_Records for locating described items_:
-------

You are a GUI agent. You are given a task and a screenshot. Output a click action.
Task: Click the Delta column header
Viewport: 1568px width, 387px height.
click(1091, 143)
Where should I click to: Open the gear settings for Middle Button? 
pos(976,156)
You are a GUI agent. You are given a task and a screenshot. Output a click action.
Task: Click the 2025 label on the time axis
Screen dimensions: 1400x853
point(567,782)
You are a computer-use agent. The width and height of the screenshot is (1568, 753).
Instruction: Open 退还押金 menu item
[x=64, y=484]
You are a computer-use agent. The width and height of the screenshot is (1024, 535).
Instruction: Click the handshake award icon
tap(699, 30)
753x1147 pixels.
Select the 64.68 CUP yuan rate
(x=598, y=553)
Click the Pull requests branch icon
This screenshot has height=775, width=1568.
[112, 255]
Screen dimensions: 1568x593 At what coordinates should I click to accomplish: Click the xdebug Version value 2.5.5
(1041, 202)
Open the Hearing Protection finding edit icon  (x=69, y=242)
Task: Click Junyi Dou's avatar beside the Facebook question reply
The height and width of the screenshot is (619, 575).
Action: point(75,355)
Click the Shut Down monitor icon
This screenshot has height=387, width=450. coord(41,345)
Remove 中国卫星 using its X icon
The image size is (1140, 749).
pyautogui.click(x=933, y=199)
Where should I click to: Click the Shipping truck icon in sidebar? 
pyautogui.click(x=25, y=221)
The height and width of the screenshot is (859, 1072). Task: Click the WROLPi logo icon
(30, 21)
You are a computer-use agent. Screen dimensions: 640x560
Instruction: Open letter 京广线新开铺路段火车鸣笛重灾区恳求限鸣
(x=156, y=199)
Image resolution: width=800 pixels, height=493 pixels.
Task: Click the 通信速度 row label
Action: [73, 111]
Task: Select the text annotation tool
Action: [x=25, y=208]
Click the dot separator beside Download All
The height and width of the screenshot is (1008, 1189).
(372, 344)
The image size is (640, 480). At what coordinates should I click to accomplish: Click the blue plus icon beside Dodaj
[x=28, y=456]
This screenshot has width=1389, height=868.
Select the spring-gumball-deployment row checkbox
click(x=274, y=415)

-------

_YOUR OBJECTIVE_: Copy all of the records above line for line, with no changes.

_EXERCISE SOLUTION_:
You are a GUI agent. You are given a task and a screenshot. Output a click action.
Task: Click the Delta column header
Viewport: 1568px width, 387px height.
click(1091, 143)
Where should I click to: Open the gear settings for Middle Button? 
pos(976,156)
You are a GUI agent. You are given a task and a screenshot. Output a click action.
Task: Click the 2025 label on the time axis
Screen dimensions: 1400x853
point(567,782)
You are a computer-use agent. The width and height of the screenshot is (1568, 753).
Instruction: Open 退还押金 menu item
[x=64, y=484]
You are a computer-use agent. The width and height of the screenshot is (1024, 535).
Instruction: Click the handshake award icon
tap(699, 30)
753x1147 pixels.
Select the 64.68 CUP yuan rate
(x=598, y=553)
Click the Pull requests branch icon
This screenshot has height=775, width=1568.
[112, 255]
Screen dimensions: 1568x593 At what coordinates should I click to accomplish: Click the xdebug Version value 2.5.5
(1041, 202)
Open the Hearing Protection finding edit icon  (x=69, y=242)
Task: Click Junyi Dou's avatar beside the Facebook question reply
The height and width of the screenshot is (619, 575).
Action: point(75,355)
Click the Shut Down monitor icon
This screenshot has height=387, width=450. coord(41,345)
Remove 中国卫星 using its X icon
The image size is (1140, 749).
pyautogui.click(x=933, y=199)
Where should I click to: Click the Shipping truck icon in sidebar? 
pyautogui.click(x=25, y=221)
The height and width of the screenshot is (859, 1072). Task: Click the WROLPi logo icon
(30, 21)
You are a computer-use agent. Screen dimensions: 640x560
Instruction: Open letter 京广线新开铺路段火车鸣笛重灾区恳求限鸣
(x=156, y=199)
Image resolution: width=800 pixels, height=493 pixels.
Task: Click the 通信速度 row label
Action: [73, 111]
Task: Select the text annotation tool
Action: [x=25, y=208]
Click the dot separator beside Download All
The height and width of the screenshot is (1008, 1189).
(372, 344)
The image size is (640, 480). At what coordinates should I click to accomplish: Click the blue plus icon beside Dodaj
[x=28, y=456]
This screenshot has width=1389, height=868.
Select the spring-gumball-deployment row checkbox
click(x=274, y=415)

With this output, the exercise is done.